How Photovoltaic Systems Work
There are three basic types of solar energy systems available for residential and commercial use: (1) Grid-tie (2) Grid-tie with Backup and (3) Off-grid.
All use solar photovoltaic (PV) panels and are typically installed on the south facing roof of your structure. These panels power the system, producing DC (direct current) electricity when the sun is available. (If roof space is restricted or compromised, we can offer alternative solutions.)
Grid-tie or grid-connected systems make up most of solar energy systems in use. With Grid-tie systems, the DC electricity generated by the PV panels passes through wiring on the roof, down to an inverter mounted on the house.
The inverter converts the DC electricity to AC (alternating current) electricity that is compatible with home or office wiring and appliances. The AC power from the inverter then passes to the main electrical panel where it can supply the needs of the building.
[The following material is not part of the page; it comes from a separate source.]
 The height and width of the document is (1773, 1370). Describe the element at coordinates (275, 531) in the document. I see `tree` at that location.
Excess energy can generate utility credits
Typically, during sunny periods, the solar panels generate excess energy. This excess electricity passes backward through the electric meter and to your utility’s power grid.
In most cases, you will get a full or partial credit for this excess electricity applied to your electric bill. When the sun is not shining, you will use electricity from the electric utility grid as you would if you did not have a solar energy system.
A grid-tie system can be sized to meet part or all of you electricity needs. Systems that meet all of your needs will produce enough excess electricity during sunny periods to totally offset the power used when the sun is not shining.